The large-scale cluster server 11 includes a plurality of Physical machines 11b (PMs) and is virtualized by the Physical machines into a plurality of virtual machines 11a (VMs) having a distributed data structure.

After the administrator defines a common fault and initializes thefault feature library 103, once themonitoring client 102 in thedata acquisition unit 10 finds abnormal monitoring data, themonitoring client 102 may upload fault information to thefault feature library 103 in thedata acquisition unit 10 through a Virtual Monitoring Network (VMN) for verification.

Firstly, reading mass data mining analysis from the

monitoring databases

111, 112, 113 to obtain data such as I/O, response time, communication rate, online rate and the like of the abnormal monitoring item, comparing the data with normal data, and calculating deviation amount according to the monitoring data. If the amount of deviation exceeds a threshold value entered from thefault recovery engine 403, a point of failure is counted;

secondly, the corresponding Globally Unique Identifier (GUID) of the fault point in the

monitoring databases

111, 112, 113 is queried, and all possible fault types are found in thefault feature library 103 through the GUID.

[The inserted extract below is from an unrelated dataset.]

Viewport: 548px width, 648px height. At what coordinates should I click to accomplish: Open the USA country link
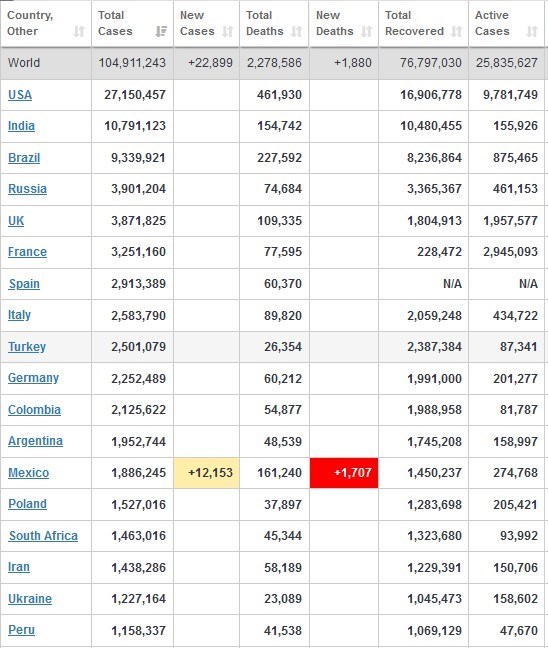click(20, 95)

Next, thefailure recovery engine 403 performs a one-by-one troubleshooting on the failure types found in the last step, where the troubleshooting is performed in an exploratory mode, such as a cloud server network interruption. Wherein possible fault types include: the method comprises the following steps of network failure of a rack where a cloud server is located, network failure of a computing node where the cloud server is located, failure of the cloud server and the like.

Next, an example of "network failure" and "disk failure" occurring in a certain node in the large-scale cluster server 11 will be described in detail.

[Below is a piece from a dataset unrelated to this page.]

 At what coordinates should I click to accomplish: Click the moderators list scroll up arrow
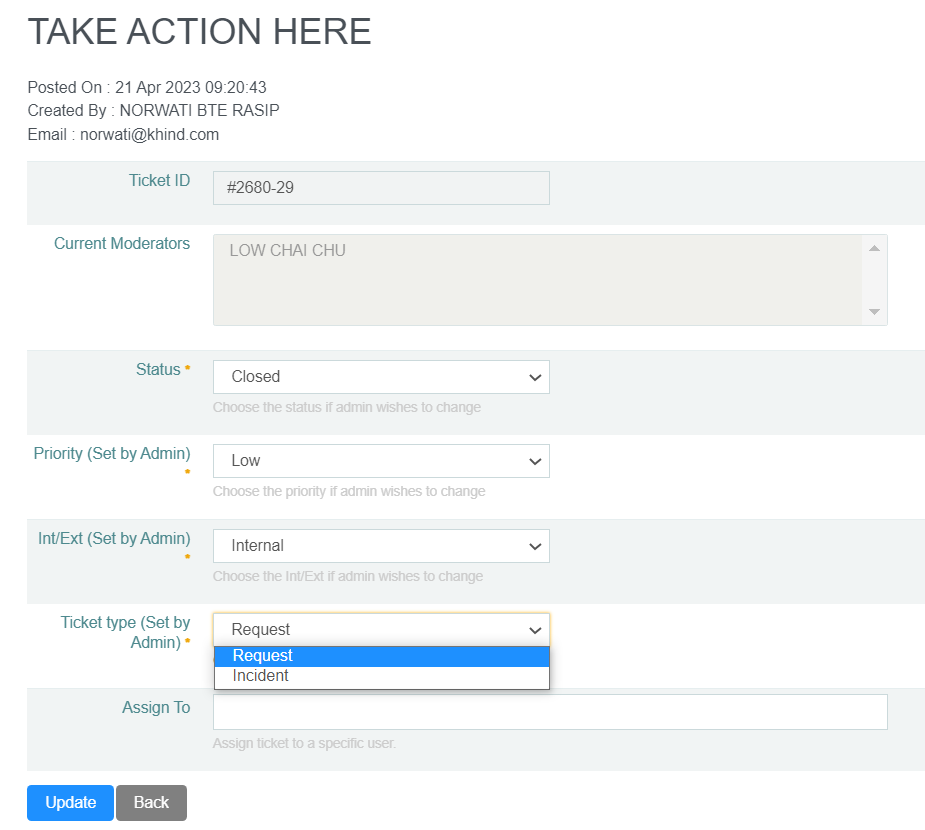(x=874, y=248)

When a "network failure" occurs, thefailure recovery engine 403 firstly pins the chassis gateway, if the network cannot be connected, it is determined that a network failure occurs in the chassis, and immediately starts a recovery measure: switching to a standby network and starting the standby network; and if the network is unobstructed, then the computing node where the Ping cloud server is located.

And if the network of the computing nodes is smooth, judging that the fault is the network fault of the cloud server, immediately copying and starting the copy of the cloud server on other computing nodes which normally operate. The fault type can be determined by checking, and the fault link can be automatically recovered. After the fault recovery task is completed, themonitoring client 102 verifies the fault processing, and if the fault processing is completed, the fault automatic recovery working process is ended.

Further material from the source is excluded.